Copy out every line holding the string "Pagode" from the records below.

- - -

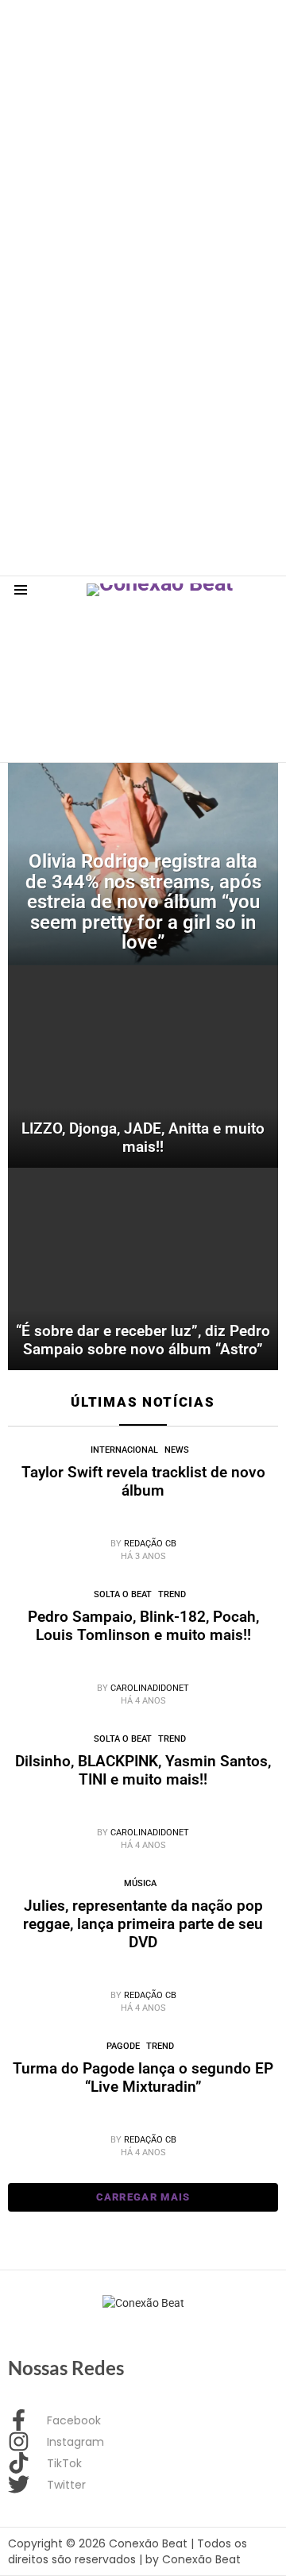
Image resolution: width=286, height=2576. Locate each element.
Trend (172, 1594)
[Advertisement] (143, 143)
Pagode (123, 2046)
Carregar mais (143, 2197)
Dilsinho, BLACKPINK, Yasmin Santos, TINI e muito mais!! (143, 1770)
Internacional (124, 1450)
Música (140, 1883)
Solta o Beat (123, 1594)
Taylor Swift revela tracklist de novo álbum (143, 1481)
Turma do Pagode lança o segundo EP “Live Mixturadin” (143, 2077)
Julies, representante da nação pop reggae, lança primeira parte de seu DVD (143, 1923)
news (176, 1450)
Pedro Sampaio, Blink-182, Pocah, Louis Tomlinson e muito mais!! (143, 1626)
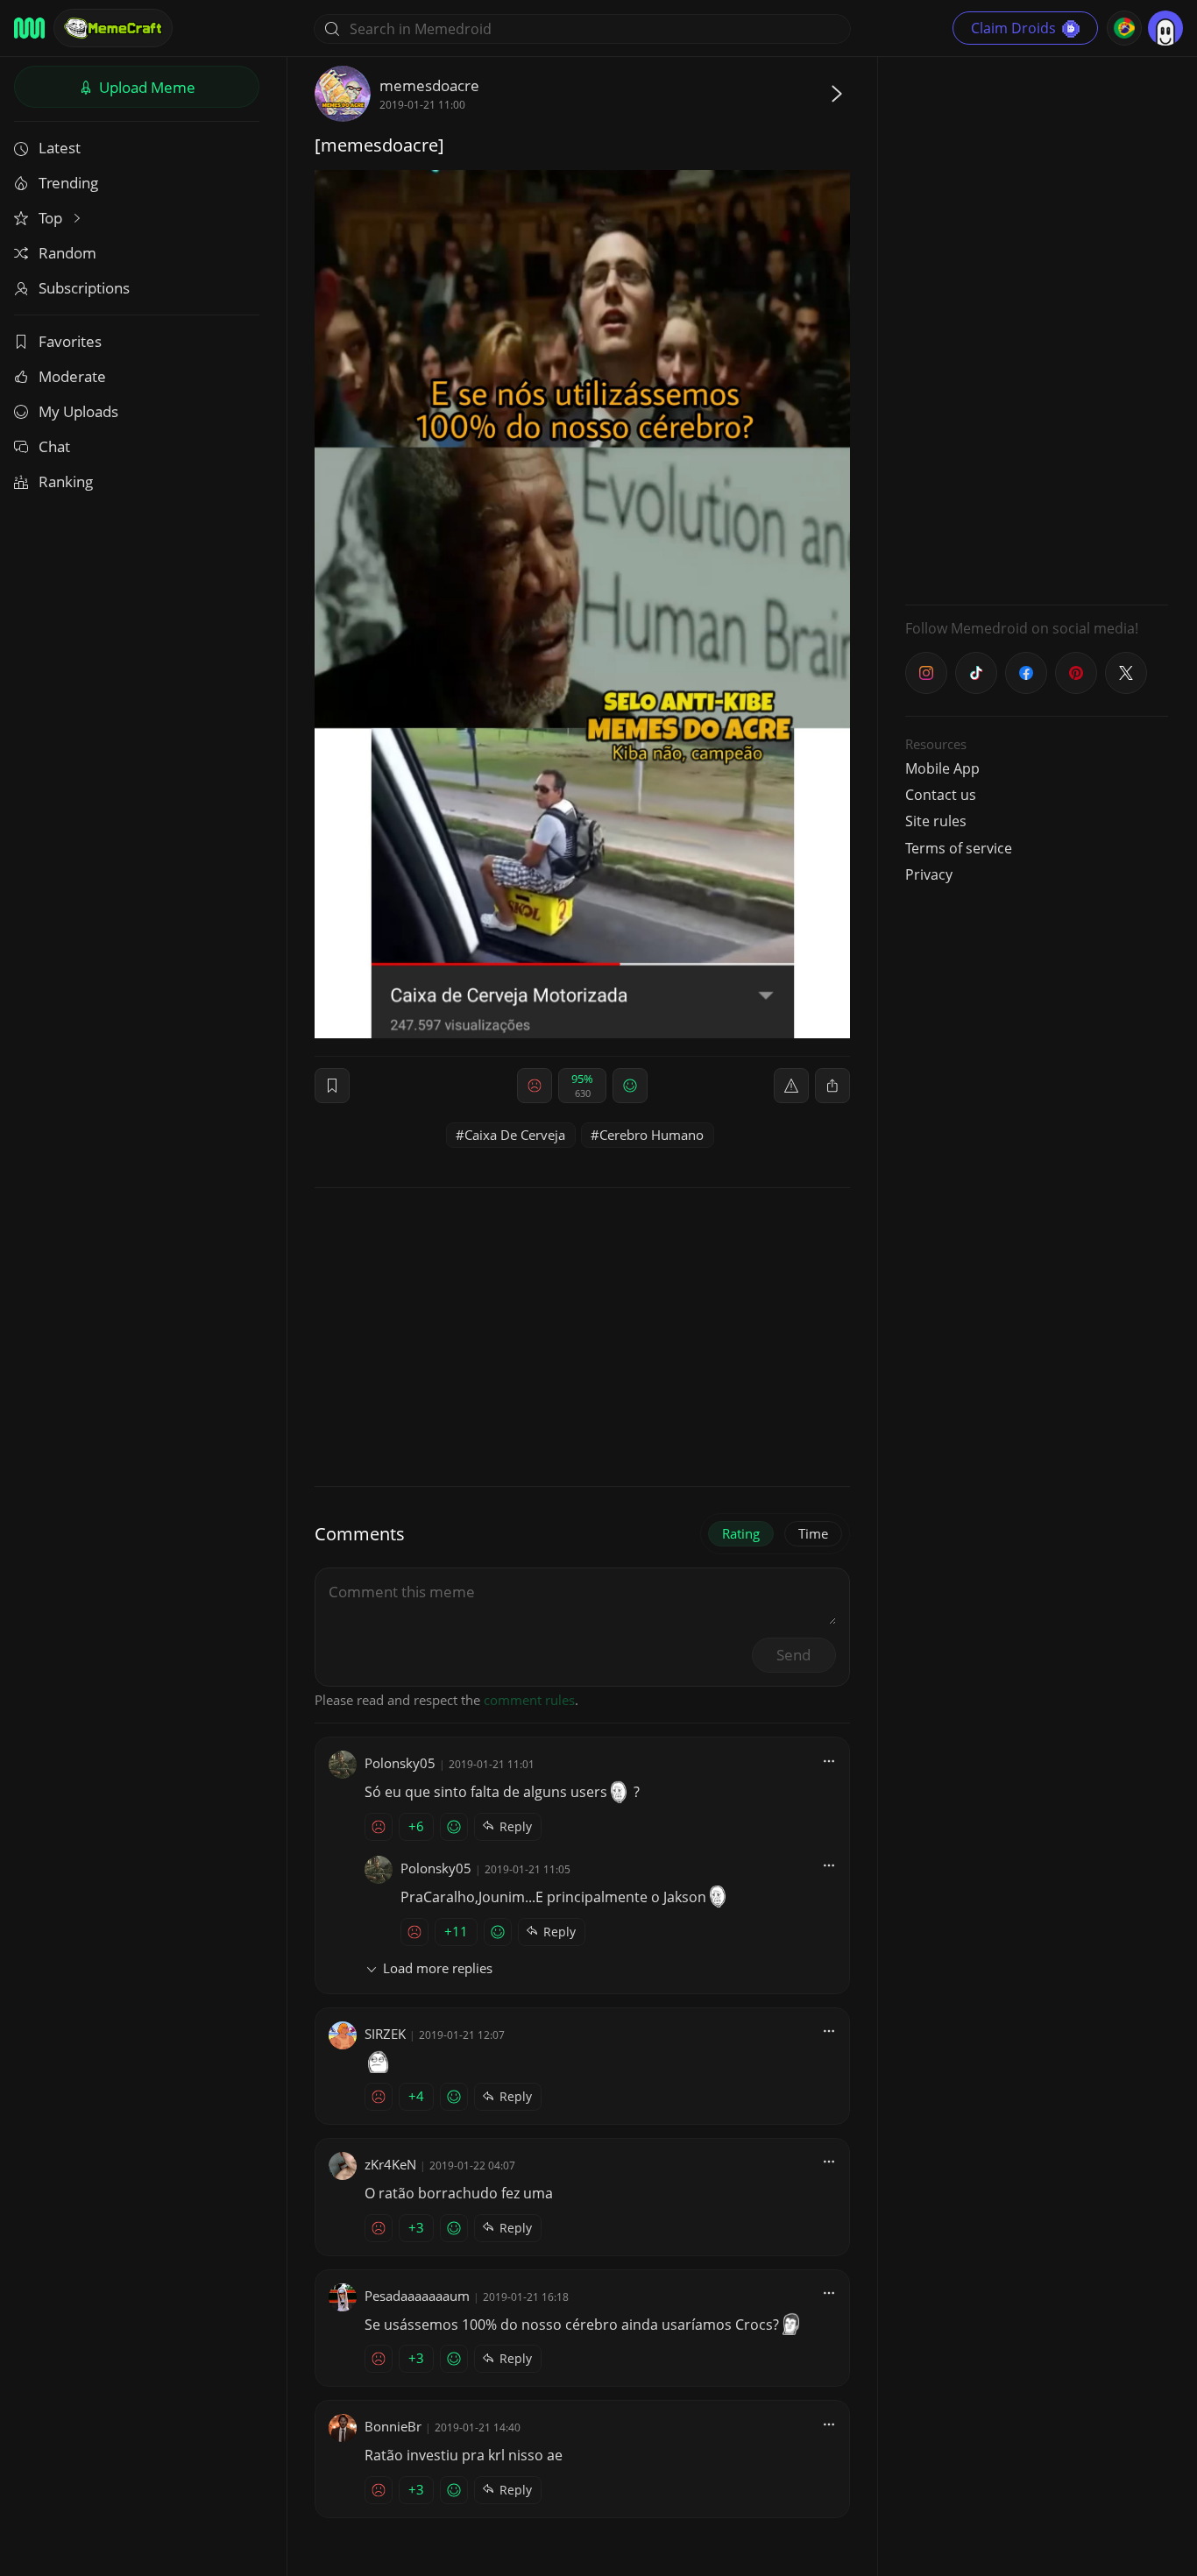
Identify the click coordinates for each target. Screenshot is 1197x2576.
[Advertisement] (1036, 328)
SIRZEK (385, 2033)
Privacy (929, 874)
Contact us (940, 794)
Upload (145, 87)
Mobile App (942, 768)
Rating (741, 1533)
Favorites (70, 341)
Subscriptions (84, 288)
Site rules (936, 821)
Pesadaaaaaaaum (417, 2295)
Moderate (72, 376)
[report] (791, 1085)
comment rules (529, 1700)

- - -

→ **Solution for this problem**
Pagode (123, 2046)
Turma do Pagode lança o segundo EP “Live Mixturadin” (143, 2077)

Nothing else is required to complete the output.